- **BRIEF**:
In the data that follows, find the line with "Where should I click to: Click the magnifying"; transcribe it, every later line up to the one with "The image size is (497, 219).", and that line as well, exactly and with no others.

INFORMATION SHOWN Block Start

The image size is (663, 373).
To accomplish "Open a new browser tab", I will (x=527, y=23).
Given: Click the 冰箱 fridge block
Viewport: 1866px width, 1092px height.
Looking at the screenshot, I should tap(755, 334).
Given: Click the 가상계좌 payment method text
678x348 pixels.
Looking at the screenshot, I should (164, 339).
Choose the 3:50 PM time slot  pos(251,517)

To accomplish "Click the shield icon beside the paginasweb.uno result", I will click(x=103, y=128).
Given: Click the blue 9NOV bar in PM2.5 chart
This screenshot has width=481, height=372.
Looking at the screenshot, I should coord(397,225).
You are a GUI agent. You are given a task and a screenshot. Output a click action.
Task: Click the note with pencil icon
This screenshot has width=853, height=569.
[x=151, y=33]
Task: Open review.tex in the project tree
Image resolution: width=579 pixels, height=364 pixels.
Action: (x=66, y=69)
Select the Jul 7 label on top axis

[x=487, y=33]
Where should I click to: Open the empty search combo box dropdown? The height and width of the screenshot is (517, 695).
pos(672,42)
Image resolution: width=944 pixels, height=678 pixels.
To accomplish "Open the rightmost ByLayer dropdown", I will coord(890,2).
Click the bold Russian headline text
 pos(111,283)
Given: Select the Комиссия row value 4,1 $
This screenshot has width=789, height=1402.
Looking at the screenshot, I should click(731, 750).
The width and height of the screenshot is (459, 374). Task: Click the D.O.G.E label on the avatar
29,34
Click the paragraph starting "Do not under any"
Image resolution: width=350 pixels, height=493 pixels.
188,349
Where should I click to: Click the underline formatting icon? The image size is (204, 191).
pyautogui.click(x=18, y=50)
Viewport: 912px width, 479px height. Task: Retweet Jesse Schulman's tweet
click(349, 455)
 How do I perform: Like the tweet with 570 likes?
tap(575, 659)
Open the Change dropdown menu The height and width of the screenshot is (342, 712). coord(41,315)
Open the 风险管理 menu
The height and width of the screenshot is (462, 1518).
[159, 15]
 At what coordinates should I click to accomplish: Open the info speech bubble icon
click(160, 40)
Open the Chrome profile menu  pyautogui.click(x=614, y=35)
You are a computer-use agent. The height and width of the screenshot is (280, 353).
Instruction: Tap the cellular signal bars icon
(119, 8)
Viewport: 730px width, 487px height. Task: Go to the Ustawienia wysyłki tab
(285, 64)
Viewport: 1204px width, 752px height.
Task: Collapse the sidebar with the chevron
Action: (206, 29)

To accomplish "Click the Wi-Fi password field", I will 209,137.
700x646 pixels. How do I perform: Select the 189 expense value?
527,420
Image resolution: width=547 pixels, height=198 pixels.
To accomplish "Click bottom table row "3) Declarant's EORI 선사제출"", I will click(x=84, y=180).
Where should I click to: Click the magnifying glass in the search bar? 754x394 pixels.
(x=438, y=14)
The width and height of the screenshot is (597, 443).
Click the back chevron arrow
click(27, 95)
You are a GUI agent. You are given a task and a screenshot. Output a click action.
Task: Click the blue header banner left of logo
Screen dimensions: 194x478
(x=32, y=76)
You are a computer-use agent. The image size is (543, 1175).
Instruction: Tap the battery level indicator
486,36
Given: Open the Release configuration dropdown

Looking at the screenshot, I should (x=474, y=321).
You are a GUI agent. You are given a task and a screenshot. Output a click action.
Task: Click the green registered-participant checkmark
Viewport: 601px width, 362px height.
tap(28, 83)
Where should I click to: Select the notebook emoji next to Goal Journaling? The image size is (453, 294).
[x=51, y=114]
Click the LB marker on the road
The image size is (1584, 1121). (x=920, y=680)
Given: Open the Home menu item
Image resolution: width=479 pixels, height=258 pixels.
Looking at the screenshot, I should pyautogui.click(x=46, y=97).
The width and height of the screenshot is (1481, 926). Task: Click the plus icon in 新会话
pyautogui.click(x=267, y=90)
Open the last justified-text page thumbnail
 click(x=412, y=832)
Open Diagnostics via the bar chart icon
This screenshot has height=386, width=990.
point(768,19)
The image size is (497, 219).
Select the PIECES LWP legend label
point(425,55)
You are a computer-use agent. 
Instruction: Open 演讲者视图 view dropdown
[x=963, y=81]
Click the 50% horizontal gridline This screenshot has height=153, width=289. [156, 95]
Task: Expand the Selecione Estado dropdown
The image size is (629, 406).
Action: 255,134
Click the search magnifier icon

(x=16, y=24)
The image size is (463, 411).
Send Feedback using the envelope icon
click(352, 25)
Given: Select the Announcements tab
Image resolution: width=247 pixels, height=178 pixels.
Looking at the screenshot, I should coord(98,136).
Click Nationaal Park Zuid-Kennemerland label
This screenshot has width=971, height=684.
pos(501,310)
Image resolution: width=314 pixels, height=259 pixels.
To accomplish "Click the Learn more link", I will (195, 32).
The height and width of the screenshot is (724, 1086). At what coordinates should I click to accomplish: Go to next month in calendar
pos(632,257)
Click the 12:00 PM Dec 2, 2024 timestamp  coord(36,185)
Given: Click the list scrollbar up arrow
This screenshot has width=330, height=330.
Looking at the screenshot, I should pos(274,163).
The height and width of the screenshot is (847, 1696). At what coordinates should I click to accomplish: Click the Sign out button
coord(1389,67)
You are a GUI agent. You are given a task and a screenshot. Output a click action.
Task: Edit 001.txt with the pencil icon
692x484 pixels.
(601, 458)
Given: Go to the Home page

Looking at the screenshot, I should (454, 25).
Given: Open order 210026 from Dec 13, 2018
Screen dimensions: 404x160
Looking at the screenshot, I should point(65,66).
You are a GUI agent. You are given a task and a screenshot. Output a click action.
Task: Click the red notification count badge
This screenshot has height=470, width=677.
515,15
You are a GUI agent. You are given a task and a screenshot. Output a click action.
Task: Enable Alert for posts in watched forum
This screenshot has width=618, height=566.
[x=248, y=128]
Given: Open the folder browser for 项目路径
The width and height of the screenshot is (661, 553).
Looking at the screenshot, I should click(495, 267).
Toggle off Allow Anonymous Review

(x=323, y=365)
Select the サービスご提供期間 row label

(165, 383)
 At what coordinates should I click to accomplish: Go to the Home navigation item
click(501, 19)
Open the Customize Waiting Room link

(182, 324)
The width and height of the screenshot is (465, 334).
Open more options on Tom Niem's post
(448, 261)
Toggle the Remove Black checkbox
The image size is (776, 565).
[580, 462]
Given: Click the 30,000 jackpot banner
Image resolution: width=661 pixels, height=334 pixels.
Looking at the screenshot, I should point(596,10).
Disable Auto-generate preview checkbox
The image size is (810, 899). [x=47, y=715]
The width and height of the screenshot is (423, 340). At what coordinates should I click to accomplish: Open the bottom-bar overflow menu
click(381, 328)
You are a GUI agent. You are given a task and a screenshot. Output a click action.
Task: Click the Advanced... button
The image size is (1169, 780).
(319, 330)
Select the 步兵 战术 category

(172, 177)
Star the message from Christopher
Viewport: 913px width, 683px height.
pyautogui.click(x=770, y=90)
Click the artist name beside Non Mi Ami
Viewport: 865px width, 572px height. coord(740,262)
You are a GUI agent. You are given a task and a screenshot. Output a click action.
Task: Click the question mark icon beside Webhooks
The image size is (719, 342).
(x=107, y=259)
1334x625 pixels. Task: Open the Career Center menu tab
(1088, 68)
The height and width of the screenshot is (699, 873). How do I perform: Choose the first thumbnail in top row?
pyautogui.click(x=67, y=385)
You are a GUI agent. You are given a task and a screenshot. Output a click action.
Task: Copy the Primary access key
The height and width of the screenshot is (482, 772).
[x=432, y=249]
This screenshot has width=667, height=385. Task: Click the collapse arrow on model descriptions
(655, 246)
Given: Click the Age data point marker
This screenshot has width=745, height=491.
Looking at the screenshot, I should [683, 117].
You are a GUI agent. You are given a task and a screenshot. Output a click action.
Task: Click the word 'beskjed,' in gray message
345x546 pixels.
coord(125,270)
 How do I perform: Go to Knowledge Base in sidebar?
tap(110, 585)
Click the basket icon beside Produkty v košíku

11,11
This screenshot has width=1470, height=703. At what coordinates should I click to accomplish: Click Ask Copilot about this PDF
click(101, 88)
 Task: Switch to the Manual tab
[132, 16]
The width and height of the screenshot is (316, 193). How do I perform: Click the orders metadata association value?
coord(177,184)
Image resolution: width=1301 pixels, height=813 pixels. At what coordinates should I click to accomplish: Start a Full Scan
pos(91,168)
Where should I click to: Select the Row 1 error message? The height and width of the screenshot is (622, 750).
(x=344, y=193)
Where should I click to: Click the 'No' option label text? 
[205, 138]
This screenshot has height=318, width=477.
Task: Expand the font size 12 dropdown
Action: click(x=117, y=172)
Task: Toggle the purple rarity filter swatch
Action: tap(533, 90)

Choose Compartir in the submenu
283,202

INFORMATION SHOWN Block End

- **SOLVED PROBLEM**:
Where should I click to: Click the magnifying glass in the search bar? 754x394 pixels.
(x=438, y=14)
The width and height of the screenshot is (597, 443).
Click the back chevron arrow
click(27, 95)
You are a GUI agent. You are given a task and a screenshot. Output a click action.
Task: Click the blue header banner left of logo
Screen dimensions: 194x478
(x=32, y=76)
You are a computer-use agent. The image size is (543, 1175).
Instruction: Tap the battery level indicator
486,36
Given: Open the Release configuration dropdown

Looking at the screenshot, I should (x=474, y=321).
You are a GUI agent. You are given a task and a screenshot. Output a click action.
Task: Click the green registered-participant checkmark
Viewport: 601px width, 362px height.
tap(28, 83)
Where should I click to: Select the notebook emoji next to Goal Journaling? The image size is (453, 294).
[x=51, y=114]
Click the LB marker on the road
The image size is (1584, 1121). (x=920, y=680)
Given: Open the Home menu item
Image resolution: width=479 pixels, height=258 pixels.
Looking at the screenshot, I should pyautogui.click(x=46, y=97).
The width and height of the screenshot is (1481, 926). Task: Click the plus icon in 新会话
pyautogui.click(x=267, y=90)
Open the last justified-text page thumbnail
 click(x=412, y=832)
Open Diagnostics via the bar chart icon
This screenshot has height=386, width=990.
point(768,19)
The image size is (497, 219).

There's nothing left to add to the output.